=== Begin Enclosure ===

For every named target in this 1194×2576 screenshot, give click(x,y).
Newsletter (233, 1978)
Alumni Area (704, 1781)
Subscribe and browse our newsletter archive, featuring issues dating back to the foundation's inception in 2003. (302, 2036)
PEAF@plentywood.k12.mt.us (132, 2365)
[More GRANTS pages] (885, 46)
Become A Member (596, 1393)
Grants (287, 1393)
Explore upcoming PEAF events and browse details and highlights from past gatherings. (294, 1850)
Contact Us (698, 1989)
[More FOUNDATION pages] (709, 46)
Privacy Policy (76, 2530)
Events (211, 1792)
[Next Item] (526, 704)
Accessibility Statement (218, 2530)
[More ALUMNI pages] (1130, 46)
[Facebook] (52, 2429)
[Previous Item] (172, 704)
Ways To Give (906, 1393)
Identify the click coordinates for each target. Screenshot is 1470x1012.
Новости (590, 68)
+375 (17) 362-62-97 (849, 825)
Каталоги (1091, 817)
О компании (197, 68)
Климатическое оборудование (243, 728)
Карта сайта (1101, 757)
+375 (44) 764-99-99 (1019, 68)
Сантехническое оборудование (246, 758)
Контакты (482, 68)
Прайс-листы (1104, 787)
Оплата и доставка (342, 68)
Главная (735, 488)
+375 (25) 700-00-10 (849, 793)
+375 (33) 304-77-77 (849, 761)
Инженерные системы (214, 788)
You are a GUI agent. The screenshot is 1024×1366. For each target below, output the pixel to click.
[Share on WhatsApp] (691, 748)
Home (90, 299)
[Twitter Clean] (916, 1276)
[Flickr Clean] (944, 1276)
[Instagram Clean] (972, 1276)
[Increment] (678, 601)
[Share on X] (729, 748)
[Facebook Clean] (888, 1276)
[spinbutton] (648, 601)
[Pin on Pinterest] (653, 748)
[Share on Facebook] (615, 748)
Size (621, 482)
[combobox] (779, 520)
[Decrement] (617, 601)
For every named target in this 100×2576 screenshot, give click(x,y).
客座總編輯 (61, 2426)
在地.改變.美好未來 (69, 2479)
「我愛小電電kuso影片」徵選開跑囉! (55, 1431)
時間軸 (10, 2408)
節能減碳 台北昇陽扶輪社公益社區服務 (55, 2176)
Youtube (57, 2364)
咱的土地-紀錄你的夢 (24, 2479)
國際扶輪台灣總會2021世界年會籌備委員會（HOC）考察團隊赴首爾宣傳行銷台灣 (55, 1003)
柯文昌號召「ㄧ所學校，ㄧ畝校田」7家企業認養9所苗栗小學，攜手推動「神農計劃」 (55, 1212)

=== End Enclosure ===

TASK DIRECTIONS: Where in the records does the word "оборудование" appear? Copy each line that holds it.

TASK RESULT:
Климатическое оборудование (243, 728)
Сантехническое оборудование (246, 758)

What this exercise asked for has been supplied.